There is a range of legendary artists on the African continent with a big track record behind their names, who just seem to forget promotion of their music. It can be very difficult with those artists to take notice of their new releases. Take Daddy Lumba for instance, Ghana top highlife vocalist with 27 albums to his credit. Some 2 months ago he has released a new album called Awoso. There is one particular song instantly taking me back to the streets of Accra and Kumasi and that I would like to share, Nea Nyame Tumi Ye.
The vocals, guitar and bass seem to be the only parts that are recorded in the studio, but the rest is just as well part of the Lumba vibes easily reaching your ears. This is one to put on repeat for a while (or skip back to 5:34 in the video).
Two weeks ago merengue-star Elvis Crespo has released his 10th studio album, One Flag. It can be claimed that the Latin Grammy Award-winning singer’s fame is still attributable to his first single, Suavemente – the merengue counterpart of Aventura’s Obsession. However, the American-born Puerto Rican artist is able to exceed this previous success with this new CD.

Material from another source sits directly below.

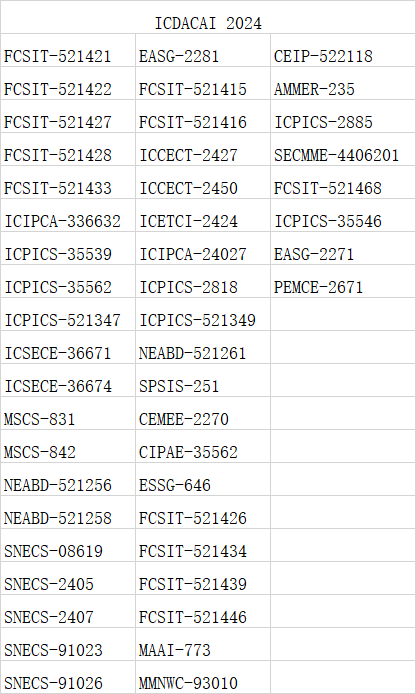Image resolution: width=416 pixels, height=694 pixels.
Task: Click cell SNECS-08619
Action: (68, 545)
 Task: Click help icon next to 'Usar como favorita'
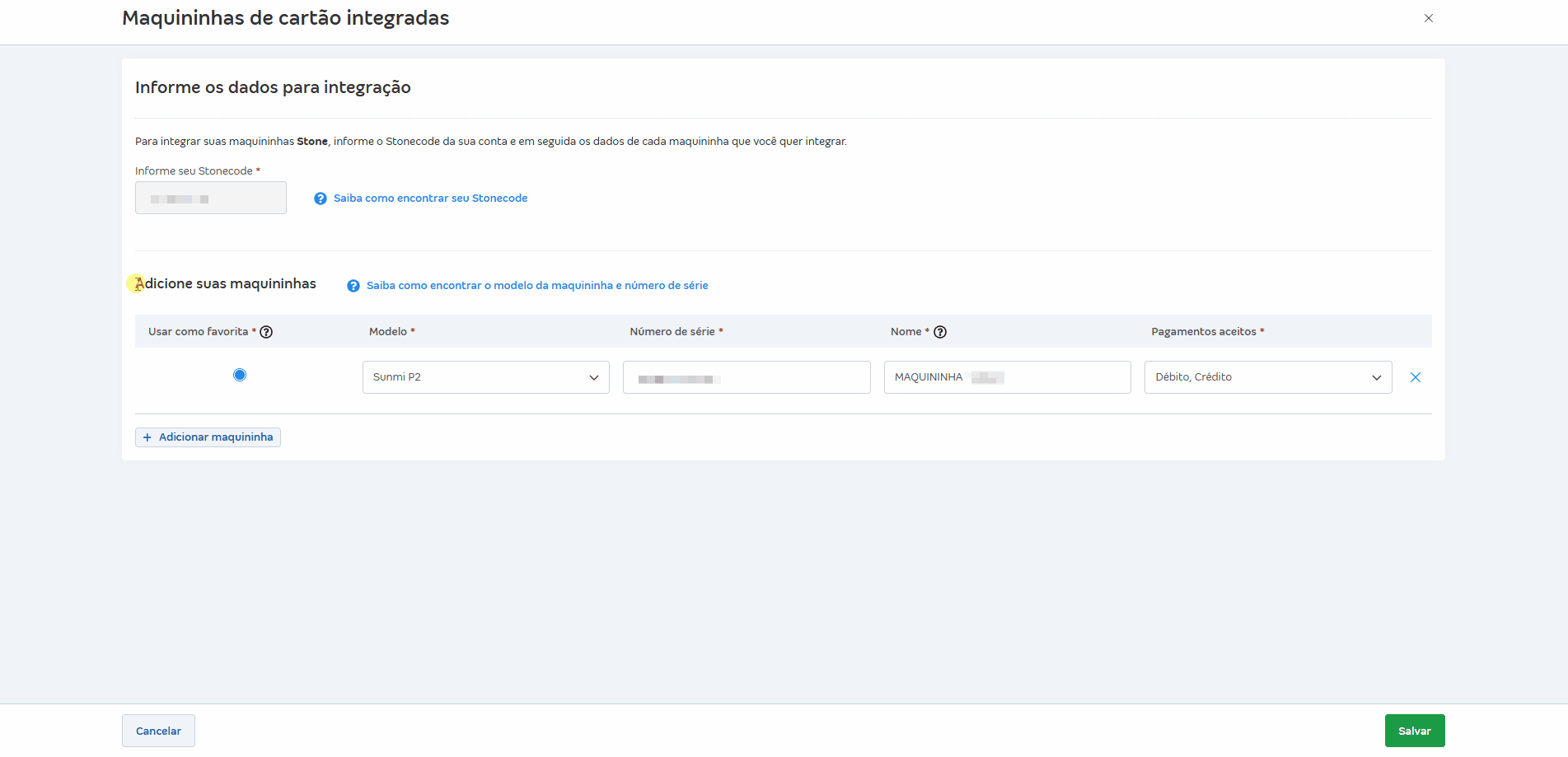point(266,332)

The most sticky songs on the album are featured: Pegaito Suevecito featuring Fito Blanko from Panama and Sopa De Caracol featuring the popular American-Cuban Pitbull. No Hay Compromiso, among with the majority of the other songs on the album, has those typical pounding merengue beats indeed without concessions.
This album is another example of the trend that, with the increasingly prominent presence of uptempo electronic beats, different latin and caribbean genres such as reggaeton, merengue and dancehall are mingling together into a new blend of urban latin pop. Bembe De Infieles is the best example of this.
Undeniably, the ultimate Latin album release this summer was Marc Anthony’s comeback on the 23rd of July. Although the name 3.0 suggests another rebirth of the widely loved Puerto Rican celebrity, it is the same Marc Anthony on top of his salsa game.
When you are into the salsa scene, you have definitely heard most of the album on the dance floor already: the strong melodies, the decent build-up of songs, the vivid horn and piano sections, and the deep emotive vocals.
Releasing Vivir Mi Vida as the first single had been a safe choice, but you’ll find songs like Volver A Commenzar, Flor Palida and Espera much more musical. That being said, it’s a shame the 10th and last track had to be a repulsive mix of the hit single. The only blemish on the album, really.
If Marc Anthony’s melodramatic voice fits your taste, this album is likely to surpass your favorite covers on El Cantante.